The problem lies in modelling metal adoption overwhelmingly from the perspective of metal producers rather than the metal consumers. Given that archaeometallurgical techniques enable far more data to be gathered from metal objects and workshops alike regarding the methods and organisation of production rather than the motivations of the metal-using communities, this is perhaps not so surprising. This bias is supported by the many myths and legends of involving metalsmiths and by early anthropological and modern ethno-archaeological accounts of the magic and taboos surrounding them (e.g. Budd and Taylor 1995; Blakely 2006). Early scholars felt that as metal represented an advanced technology, metal had to have been brought in by advanced colonisers, generally in search of new ore sources, in a manner not entirely dissimilar to contemporary colonial powers (see Roberts 2008b). This led to the long-held notion of metalsmiths whose technical expertise in creating a revolutionary new material provided them with a special status and whose movement led to the transmission of new ideas and practices (Roberts 2008b). This interpretation was articulated most influentially by V. Gordon Childe (1930), who made itinerant metalsmiths primary agents of social change in European societies, due to their mobility and perceived lack of tribal affiliations (see Rowlands 1971; Wailes 1996).

Yet, it is argued that the communities who supported the acquisition of metallurgical skills, assisted with the collective aspects of metal production (e.g. ore prospection, extraction and processing), and circulated and used the metal objects, were more influential in shaping early metallurgy than the metalsmiths. The small scale of the earliest visible metal production and consumption is more indicative of an occasional rather than continuous production process, with a relatively low level of circulation undertaken by part-time, rather than full-time smiths. It can be argued that metal production even ceased subsequent to its introduction and circulation as in northern Europe from c. 3200 to 3000 bc and northwest continental Europe from c. 3000 to 2500 bc (cf. Krause 2003, 34).

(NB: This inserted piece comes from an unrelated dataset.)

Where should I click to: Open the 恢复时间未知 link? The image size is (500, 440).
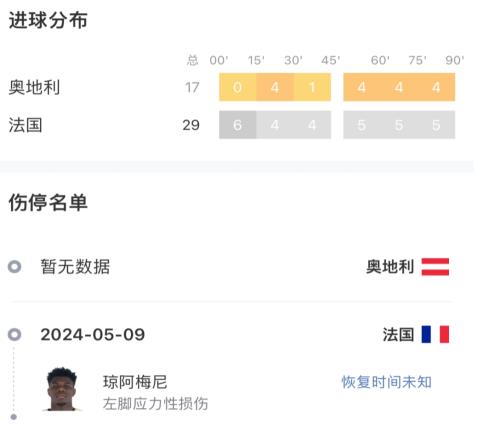tap(387, 382)
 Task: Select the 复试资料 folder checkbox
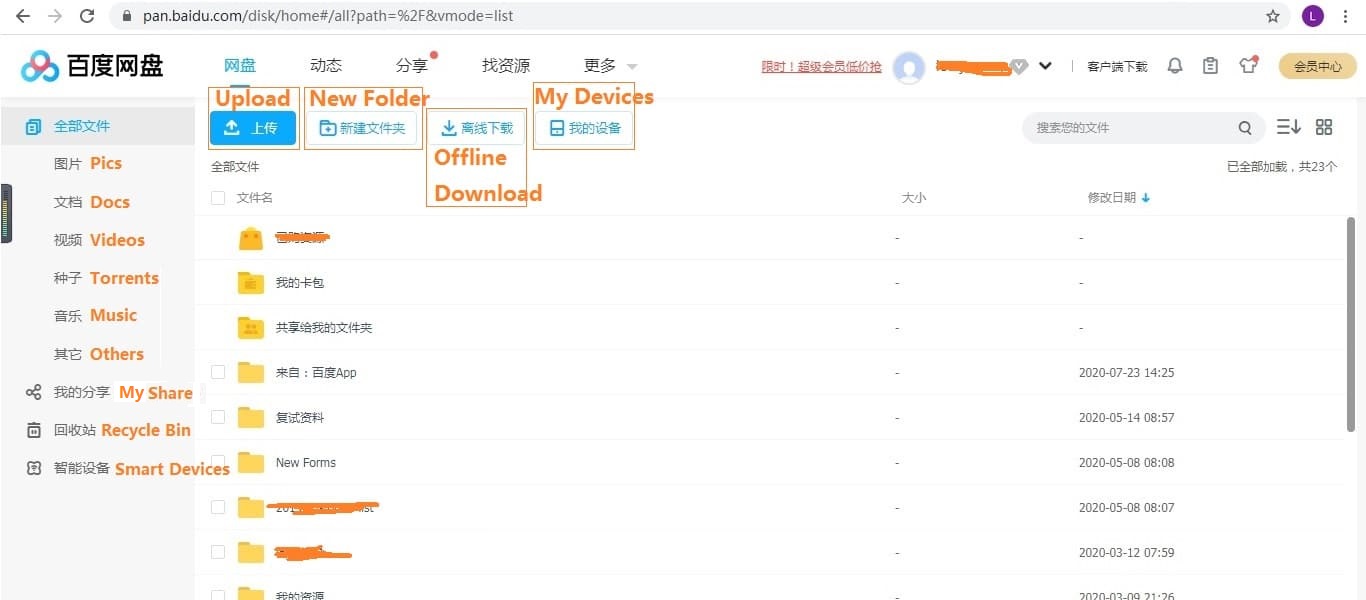tap(218, 417)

Once metal production is removed from its scholarly pedestal and copper and gold objects stop being ascribed high, yet frequently unspecified, values for prehistoric communities, it is possible to see the earliest metal in light of other materials. For instance, the burial of an individual in the Beaker culture burial rite in northwest Europe during the mid third millennium bc such as the ‘Amesbury Archer’ involved a thin-walled, elaborately decorated pottery vessel potentially together with polished stone bracers, finely made flint arrowheads, v-perforated buttons, possibly in amber or jet, daggers in flint or copper and earrings in gold or copper. The ability to acquire these materials or craft the desired objects required similar processes of gaining specific knowledge and skills – none of which can easily be used to elevate metal in the overall interpretation. Instead, all the materials are made to reflect a desired standard and are not rigorously demarcated (Roberts and Frieman forthcoming a). The traditional idea of Beaker culture representing an especially dynamic community with regards to metal is demolished further when it is explored in other regions. In southeast France, where copper metallurgy was established prior to the change in the inhumation practices to the Beaker burial rite actually led to fewer metal objects in more restricted range (Ambert 2001; Vander Linden 2006). Similarly, the extensive archaeometallurgical analysis of early metal objects throughout Spain failed to reveal a Beaker metallurgy as distinct from the pre-existing metallurgical traditions (Rovira and Delibes de Castro 2005). In modelling early metallurgical adoption, archaeological cultures can therefore provide a framework for exploring metal within its broader material context but not a secure framework for defining the adoption process.

Conclusion

The earliest metal objects and metallurgy in Eurasia have traditionally been classified according to the associated archaeological culture – a practice that doubtless will continue. The problematic variations in the definition of the relevant archaeological cultures, whether for example the Vinča culture in the Balkans through tell settlements and pottery types or the Beaker culture in central and western Europe through burials, pottery types and ornamental craftsmanship, will remain. However, it is argued that by analysing the earliest metal in the absence of a critical evaluation of archaeological cultures means that valuable insights into the modes of transmission and adoption could be missed.